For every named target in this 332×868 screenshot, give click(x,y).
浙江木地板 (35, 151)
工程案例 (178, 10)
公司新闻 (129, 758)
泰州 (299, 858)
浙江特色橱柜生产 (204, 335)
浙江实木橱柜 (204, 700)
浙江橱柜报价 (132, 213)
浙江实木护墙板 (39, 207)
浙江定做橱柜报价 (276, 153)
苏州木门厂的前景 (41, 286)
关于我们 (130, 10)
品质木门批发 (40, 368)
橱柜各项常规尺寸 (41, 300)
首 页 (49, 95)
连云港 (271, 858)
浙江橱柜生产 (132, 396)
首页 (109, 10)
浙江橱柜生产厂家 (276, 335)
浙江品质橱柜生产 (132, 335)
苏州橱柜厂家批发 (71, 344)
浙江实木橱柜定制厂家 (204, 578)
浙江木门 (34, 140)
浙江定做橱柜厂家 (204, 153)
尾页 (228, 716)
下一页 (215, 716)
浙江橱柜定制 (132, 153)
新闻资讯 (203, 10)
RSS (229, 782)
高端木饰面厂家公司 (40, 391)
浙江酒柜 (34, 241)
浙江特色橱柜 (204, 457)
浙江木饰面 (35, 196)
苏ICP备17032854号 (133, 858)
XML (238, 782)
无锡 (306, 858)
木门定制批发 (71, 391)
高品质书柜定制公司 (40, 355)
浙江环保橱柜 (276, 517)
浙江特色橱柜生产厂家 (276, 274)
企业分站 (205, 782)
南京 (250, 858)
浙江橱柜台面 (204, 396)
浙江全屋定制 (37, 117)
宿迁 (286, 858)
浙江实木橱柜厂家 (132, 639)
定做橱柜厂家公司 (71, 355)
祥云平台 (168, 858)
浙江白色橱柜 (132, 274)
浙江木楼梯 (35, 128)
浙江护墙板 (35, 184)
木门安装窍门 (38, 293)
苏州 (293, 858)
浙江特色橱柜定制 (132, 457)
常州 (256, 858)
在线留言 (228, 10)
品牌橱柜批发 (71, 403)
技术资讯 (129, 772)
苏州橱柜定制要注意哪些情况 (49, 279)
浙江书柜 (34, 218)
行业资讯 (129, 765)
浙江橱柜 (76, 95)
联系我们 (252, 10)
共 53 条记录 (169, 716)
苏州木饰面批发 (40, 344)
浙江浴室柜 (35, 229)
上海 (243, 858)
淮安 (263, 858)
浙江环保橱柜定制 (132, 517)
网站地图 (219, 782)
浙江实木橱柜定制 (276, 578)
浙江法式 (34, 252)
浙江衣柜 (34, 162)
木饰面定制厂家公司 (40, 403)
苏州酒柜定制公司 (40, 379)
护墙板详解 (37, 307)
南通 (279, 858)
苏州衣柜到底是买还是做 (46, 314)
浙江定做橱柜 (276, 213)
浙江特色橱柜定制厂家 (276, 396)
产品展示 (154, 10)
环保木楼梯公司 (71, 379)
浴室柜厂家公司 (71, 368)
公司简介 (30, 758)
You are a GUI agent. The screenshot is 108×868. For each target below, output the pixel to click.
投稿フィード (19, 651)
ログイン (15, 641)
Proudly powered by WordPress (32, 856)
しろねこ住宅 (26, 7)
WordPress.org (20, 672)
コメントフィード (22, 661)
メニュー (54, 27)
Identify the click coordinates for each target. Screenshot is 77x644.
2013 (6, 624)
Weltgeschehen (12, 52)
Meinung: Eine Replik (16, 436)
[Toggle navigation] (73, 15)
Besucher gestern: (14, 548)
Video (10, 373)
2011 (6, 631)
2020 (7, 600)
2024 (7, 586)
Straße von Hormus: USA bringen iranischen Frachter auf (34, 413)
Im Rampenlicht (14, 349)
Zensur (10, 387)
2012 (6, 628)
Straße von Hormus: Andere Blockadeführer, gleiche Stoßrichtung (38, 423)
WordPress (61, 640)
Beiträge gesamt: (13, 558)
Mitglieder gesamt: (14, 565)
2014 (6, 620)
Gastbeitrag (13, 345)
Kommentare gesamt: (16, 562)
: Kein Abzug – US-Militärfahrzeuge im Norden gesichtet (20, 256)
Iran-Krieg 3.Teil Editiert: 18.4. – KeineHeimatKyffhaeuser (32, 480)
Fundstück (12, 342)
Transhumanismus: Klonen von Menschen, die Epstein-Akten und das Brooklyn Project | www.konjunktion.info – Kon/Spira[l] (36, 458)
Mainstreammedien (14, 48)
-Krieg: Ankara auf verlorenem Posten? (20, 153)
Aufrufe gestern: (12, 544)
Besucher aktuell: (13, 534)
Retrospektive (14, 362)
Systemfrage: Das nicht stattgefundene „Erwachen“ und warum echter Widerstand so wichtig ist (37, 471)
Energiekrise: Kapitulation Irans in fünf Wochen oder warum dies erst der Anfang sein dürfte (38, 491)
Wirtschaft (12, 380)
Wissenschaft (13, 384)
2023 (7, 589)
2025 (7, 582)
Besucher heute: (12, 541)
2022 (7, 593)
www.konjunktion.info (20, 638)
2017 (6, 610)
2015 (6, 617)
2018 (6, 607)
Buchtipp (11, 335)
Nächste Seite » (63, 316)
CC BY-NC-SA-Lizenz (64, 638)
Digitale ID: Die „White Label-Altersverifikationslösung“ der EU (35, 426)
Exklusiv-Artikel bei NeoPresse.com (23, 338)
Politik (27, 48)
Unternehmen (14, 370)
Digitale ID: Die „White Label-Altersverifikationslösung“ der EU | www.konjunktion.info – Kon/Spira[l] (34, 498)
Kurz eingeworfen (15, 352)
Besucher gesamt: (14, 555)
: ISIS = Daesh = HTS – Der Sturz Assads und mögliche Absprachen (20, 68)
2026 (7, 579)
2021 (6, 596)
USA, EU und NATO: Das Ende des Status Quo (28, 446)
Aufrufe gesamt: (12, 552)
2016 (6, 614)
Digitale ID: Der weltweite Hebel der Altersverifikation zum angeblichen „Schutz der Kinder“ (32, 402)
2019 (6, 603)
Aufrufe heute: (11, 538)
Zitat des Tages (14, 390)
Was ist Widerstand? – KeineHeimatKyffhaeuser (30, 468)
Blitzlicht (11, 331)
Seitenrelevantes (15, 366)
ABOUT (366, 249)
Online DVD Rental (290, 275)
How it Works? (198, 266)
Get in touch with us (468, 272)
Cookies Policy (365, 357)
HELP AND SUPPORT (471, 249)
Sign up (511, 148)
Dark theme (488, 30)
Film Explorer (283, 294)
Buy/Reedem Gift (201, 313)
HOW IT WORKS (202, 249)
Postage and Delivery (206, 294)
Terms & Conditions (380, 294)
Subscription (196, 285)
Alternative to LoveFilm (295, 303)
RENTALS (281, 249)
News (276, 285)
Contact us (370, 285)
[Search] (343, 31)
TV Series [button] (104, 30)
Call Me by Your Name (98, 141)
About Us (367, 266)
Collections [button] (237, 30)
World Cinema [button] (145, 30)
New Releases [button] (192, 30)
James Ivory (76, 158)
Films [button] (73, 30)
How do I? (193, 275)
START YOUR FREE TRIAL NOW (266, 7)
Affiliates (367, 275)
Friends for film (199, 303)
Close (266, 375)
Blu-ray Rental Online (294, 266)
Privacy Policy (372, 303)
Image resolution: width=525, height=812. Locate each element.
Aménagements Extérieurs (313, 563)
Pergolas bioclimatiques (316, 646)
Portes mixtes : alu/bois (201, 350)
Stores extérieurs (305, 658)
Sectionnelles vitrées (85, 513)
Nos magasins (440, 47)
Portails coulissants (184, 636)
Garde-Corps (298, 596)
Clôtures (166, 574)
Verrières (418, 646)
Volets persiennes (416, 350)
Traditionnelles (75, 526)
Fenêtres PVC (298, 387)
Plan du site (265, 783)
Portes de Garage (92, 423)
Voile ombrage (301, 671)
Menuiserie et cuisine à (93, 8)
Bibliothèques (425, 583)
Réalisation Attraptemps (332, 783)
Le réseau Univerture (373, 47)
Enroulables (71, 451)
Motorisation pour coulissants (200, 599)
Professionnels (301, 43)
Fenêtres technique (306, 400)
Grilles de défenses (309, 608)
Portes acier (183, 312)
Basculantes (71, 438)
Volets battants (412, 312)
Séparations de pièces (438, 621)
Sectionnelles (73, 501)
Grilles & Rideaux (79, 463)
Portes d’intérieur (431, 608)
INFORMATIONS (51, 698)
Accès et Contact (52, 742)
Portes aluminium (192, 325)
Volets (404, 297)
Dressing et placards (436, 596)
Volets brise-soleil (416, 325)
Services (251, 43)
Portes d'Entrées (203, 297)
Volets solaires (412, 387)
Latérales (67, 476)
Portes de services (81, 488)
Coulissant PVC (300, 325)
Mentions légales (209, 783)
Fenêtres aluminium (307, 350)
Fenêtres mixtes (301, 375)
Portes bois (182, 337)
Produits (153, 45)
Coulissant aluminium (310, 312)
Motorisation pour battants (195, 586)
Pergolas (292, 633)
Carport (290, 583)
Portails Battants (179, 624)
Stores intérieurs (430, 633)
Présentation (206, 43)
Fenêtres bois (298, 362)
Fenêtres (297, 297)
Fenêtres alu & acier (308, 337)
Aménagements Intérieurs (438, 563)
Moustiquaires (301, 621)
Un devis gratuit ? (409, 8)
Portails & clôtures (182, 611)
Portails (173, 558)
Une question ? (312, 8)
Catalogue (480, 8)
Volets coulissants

· · · · · · ·

§ **EXIGENCES**:
Reproduisez à l'identique les lignes allant de celle qui contient "浙江书柜 (34, 218)" jusqu'à celle qui contient "浙江特色橱柜定制厂家 (276, 396)", ces deux lignes comprises.

§ **SOLUTION DU PROBLÈME**:
浙江书柜 (34, 218)
行业资讯 (129, 765)
浙江橱柜 (76, 95)
联系我们 (252, 10)
共 53 条记录 (169, 716)
苏州木饰面批发 (40, 344)
浙江浴室柜 (35, 229)
上海 (243, 858)
淮安 (263, 858)
浙江环保橱柜定制 (132, 517)
网站地图 (219, 782)
浙江实木橱柜定制 (276, 578)
浙江法式 (34, 252)
浙江衣柜 (34, 162)
木饰面定制厂家公司 (40, 403)
苏州酒柜定制公司 (40, 379)
护墙板详解 (37, 307)
南通 (279, 858)
苏州衣柜到底是买还是做 (46, 314)
浙江定做橱柜 (276, 213)
浙江特色橱柜定制厂家 (276, 396)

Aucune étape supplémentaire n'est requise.